Conforme a assessoria de imprensa, ao todo, 67 pacientes estão internados neste momento. Desses, 57 estão acomodados nos corredores do pronto-socorro e outros 10 nos corredores dos andares, para onde foram levados diante da falta de espaço na emergência.

Outros 20 pacientes seguem em avaliação clínica, aguardando definição entre alta ou internação. Historicamente, pouco mais da metade desses casos evolui para internação, o que pode elevar ainda mais a ocupação nos próximos dias, conforme a assessoria.

A situação é mais delicada na área vermelha, destinada aos casos graves. O hospital informou que três pacientes permanecem desde a madrugada de domingo (26) em ventilação manual, à espera de vagas em unidades de terapia intensiva. A transferência só começou na manhã desta segunda-feira, após mais de 24 horas de espera.

De acordo com a assessoria de imprensa, a UDC (Unidade de Decisão Clínica) opera há anos acima da capacidade instalada. A sobrecarga é considerada histórica e diária, mas tem se intensificado recentemente. O hospital aponta crescimento médio de cerca de 5% ao ano nos atendimentos do pronto-socorro, sendo que aproximadamente 52% resultam em internações.
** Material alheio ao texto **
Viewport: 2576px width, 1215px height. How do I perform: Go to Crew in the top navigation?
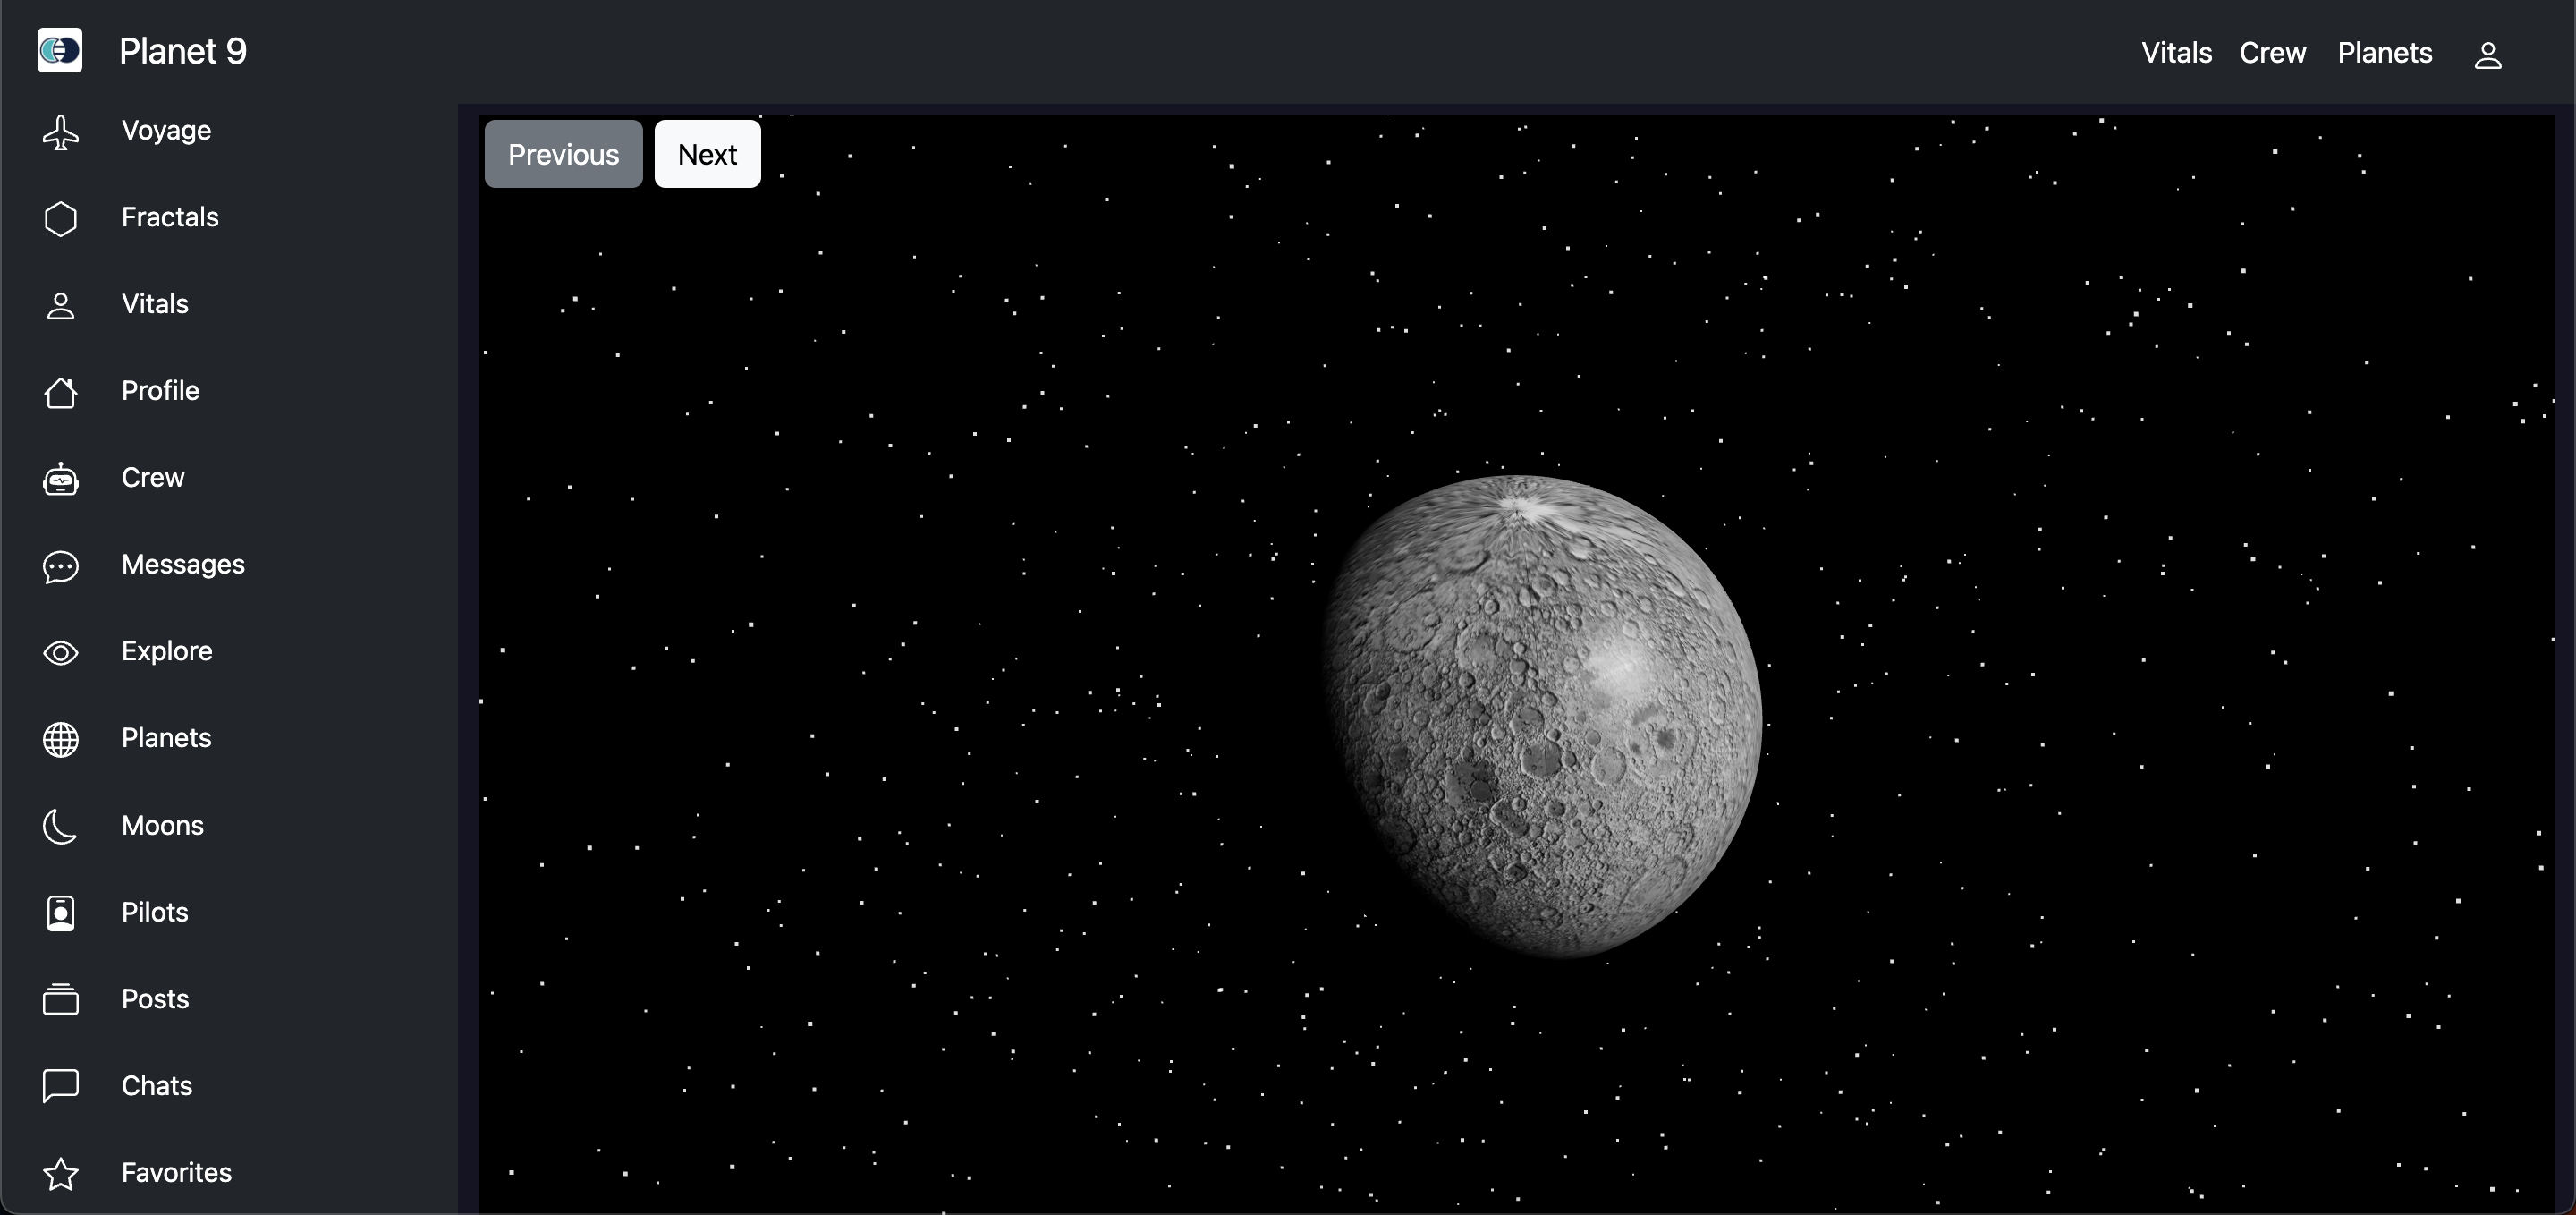[x=2272, y=53]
A Santa Casa explicou que, na prática, os pacientes que precisam de internação seguem aguardando leitos em corredores do pronto-socorro ou próximos às enfermarias, até que haja vaga disponível. Para tentar minimizar os impactos, o hospital afirma que adota medidas internas como o acionamento de equipes clínicas para agilizar altas, atuação do serviço social para acelerar liberações e trabalho integrado da equipe multiprofissional.

Mesmo assim, a rotatividade dos leitos enfrenta entraves. A assessoria afirmou que há casos de pacientes já com alta médica que permanecem na unidade por questões externas, o que contribui para a ocupação prolongada e reduz a capacidade de atendimento a novos casos.

O hospital classificou a situação como crítica e reforça que a sobrecarga já é crônica, exigindo medidas urgentes para garantir condições adequadas de atendimento e segurança para pacientes e profissionais.

A instituição também informou que já notificou formalmente a Prefeitura em diversas ocasiões sobre o problema e destacou que os custos excedentes não são ressarcidos, o que agrava o quadro financeiro e operacional do hospital.